Tolling can occur in two situations: (1) during the pendency of a "properly filed application for State post-conviction and other collateral review. . ." pursuant to § 2244(d)(2), or (2) in exceptional cases where the Court grants equitable tolling. Neither ground applies on these facts.

First, the tolling rule of § 2244(d)(2) does not help Smith because he had no state proceedings pending between April 24, 1996, and April 24, 1997. Although he later filed an October 22, 1997 motion, this did not occur until after the expiration of the limitations period when nothing remained to be tolled. See Sargent v. Kingston, No. 05-C-0132, 2006 WL 2350169, *3 (E.D. Wis. Aug. 11, 2006).

Nevertheless, Smith appears to ask this Court to disregard § 2244(d) in his case and apply the doctrine of equitable tolling. Since § 2244(d)(1) is not jurisdictional in nature, equitable tolling is available to some degree. Taliani v. Chrans, 189 F.3d 597, 598 (7th Cir. 1999). "Equitable tolling is rarely granted," Lo v. Endicott __ F.3d __, 2007 WL 3120099, *3 (7th Cir. Oct. 26, 2007) (citing Jones v. Hulick, 449 F.3d 784, 789 (7th Cir. 2006)), and is available only "when extraordinary circumstances outside of the petitioner's control prevent timely filing of the habeas petition." Id. (citing Arrieta v. Battaglia, 461 F.3d 861, 867 (7th Cir. 2006)). Smith claims two such "extraordinary circumstances" support equitable tolling in his case.

First, he strenuously argues that the state courts erred by finding that his October 22, 1997 claim was time-barred under Illinois law.

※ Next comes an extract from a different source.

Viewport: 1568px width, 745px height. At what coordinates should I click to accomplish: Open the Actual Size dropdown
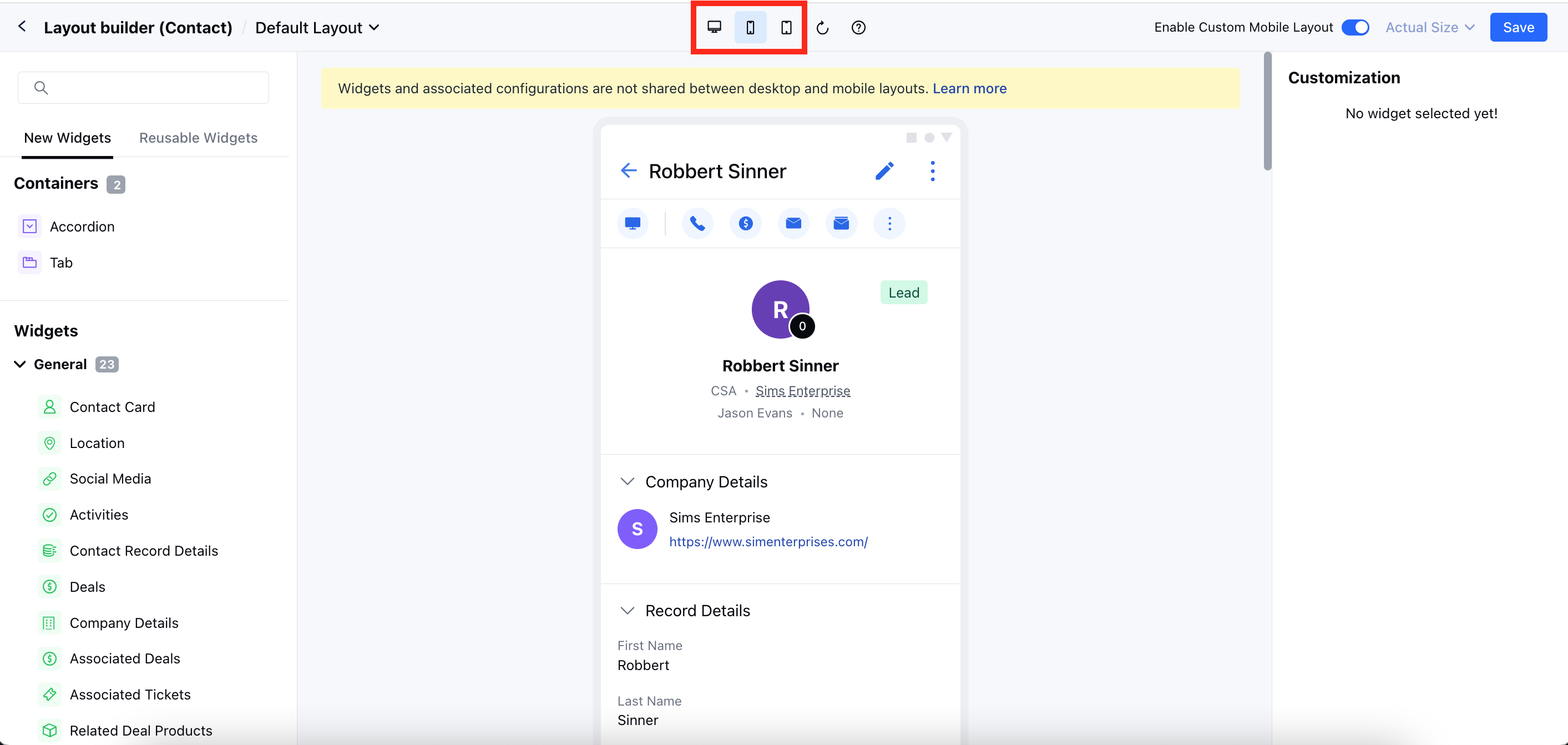pyautogui.click(x=1429, y=27)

This argument has no merit. Even if the allegedly unconstitutional ruling on his October 1997 motion were somehow sufficient to invoke equitable relief, tolling would still be impossible since the limitations period had already expired months beforehand. See Sargent, 2006 WL 2350169, *3.

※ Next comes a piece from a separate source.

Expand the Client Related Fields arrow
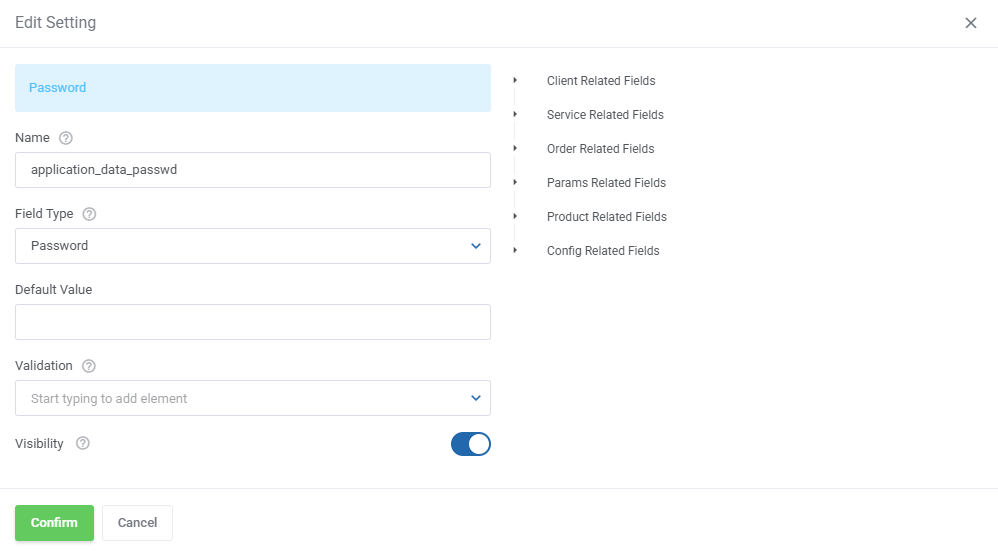Screen dimensions: 998x555 [515, 80]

Second, Smith claims he is entitled to tolling because of the aforementioned change in Illinois law regarding the state post-conviction limitations period. Specifically, Smith argues that he believed that he had to pursue his time-barred state remedies before filing a petition in federal court. As discussed above, however, Smith could have filed a federal petition.*fn3 Thus, Smith was laboring under an incorrect view of the governing law. Such errors do not constitute permissible grounds for equitable tolling. See, e.g.,United States ex rel. Ford v. Page, 132 F. Supp. 2d 1112, 1115(N.D. Ill. Apr. 26, 2007) (collecting cases and noting that "[a] run-of-the-mill claim of ignorance of the law is not sufficient to warrant equitable tolling of a limitations period"). Further, even if Smith's misunderstanding of law were sufficient, equitable relief is only available to the diligent. Since Smith waited nearly two decades to seek relief in this court, the title of "diligent" would be exceedingly inapt. Thus, the limitations period will not be equitably tolled.


For the reasons stated above, Smith's petition for a writ of habeas corpus is untimely. Respondent's motion for summary judgment [d/e 8] is granted.

Ergo, Smith's Petition for a Writ of Habeas Corpus is dismissed with prejudice.